芝本ソリューション
2月 13

世界一忙しい空港での飛行

許可を取得した方法

 Autodesk・Atkins・アトランタ市航空局の協力を得て、B級制御空域における商業用ドローンの飛行許可をアメリカで始めてFAA(連邦航空局)から取得し、世界一乗降客の多いハーツフィールドジャクソンアトランタ国際空港でSite Scanが活躍しました。

アトランタ空港は2015年に世界で初めて年間の乗降客が1億人を超え、更にその数は増加し、空港のインフラの限界を超えてしまい、アトランタ市から空港を拡張するよう指示がありました。そのため、現在の南北の駐車場を解体し新しいホテルを建設するために、設計とエンジニア会社であるAtkinsと契約しました。

このような多忙な空港で工事を進めることは困難です。小さなトラブルでも日常の空港業務に支障を与えたり、飛行機の遅延を起こす可能性があるため、安全確保はもちろん第一ですが、常に乗客のことを考えなければなりません。そのため、事前の計画が重要なポイントとなりますが、このような規模の工事現場の場合はデジタル3D モデルを作成し、関係者全員が共通した正確なデータに基いてプランニングすることがベストです。そして状況を把握するためにはドローンを活用することが最も効果的で安全です。
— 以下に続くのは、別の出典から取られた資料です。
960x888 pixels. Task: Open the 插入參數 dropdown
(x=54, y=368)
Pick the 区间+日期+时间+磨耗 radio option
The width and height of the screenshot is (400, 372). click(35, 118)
我々AtkinsはSite Scanの技術を上手く利用することが重要なポイントで、空港のお客様に迷惑をかけず、プロジェクトに必要なデータを効率よく取得することができました。
Chris HarmanAtkins Sr. Project Engineer

空港の飛行許可は取りにくい

着工が決まった後は、Atkinsには大変な作業が求められました。ニュースでよく報道されているとおり、空港の近くで不法にドローンを飛行させることが危険で無責任な行為であるだけでなく、数え切れなく発生しているため、国際空港などで合法的に飛行させるには許可が非常に取りにくくなっています。そこでAtkinsはAutodeskのUAV Lighthouse Programを通して、建設業界でドローンの価値を高める動きを始めました。特に今回はドローンのフライトが国際空港の制御空域内ですので、FAAのウェブサイトで事前申請を行いました。そのプロセスの一部として、Site Scanの安全性をFAAに証明し、滑走路の間でもドローンが安全に飛行できることを説明したのです。FAAが空港の航空管制塔と連動し、条件付きの空域許可を与え、Atkinsの空中データの取得作業を認めました。その条件としては、飛行中は常に航空管制塔とラジオ無線で連絡を取りながら作業を進めることでした。

そして2017年1月10日にようやく、このチームが合法的でしかも安全にアトランタ国際空港のB級制御空域でドローンを飛行させました。新しい107規制での初めてのジョブです。全7フライトを行い、真下と角度付き写真を700枚以上取得し、フライトの面積は16ヘクタールを超えました。その写真をクラウドにアップロードし、自動的に正確な2D オルソ画像と3D点群データに処理されました。

このモデルはAtkinsで利用し、構造物の解体プロセスと建設中の作業を管理し、空港の日常業務への影響を最低限にします。また、3D点群データは設計で利用されます。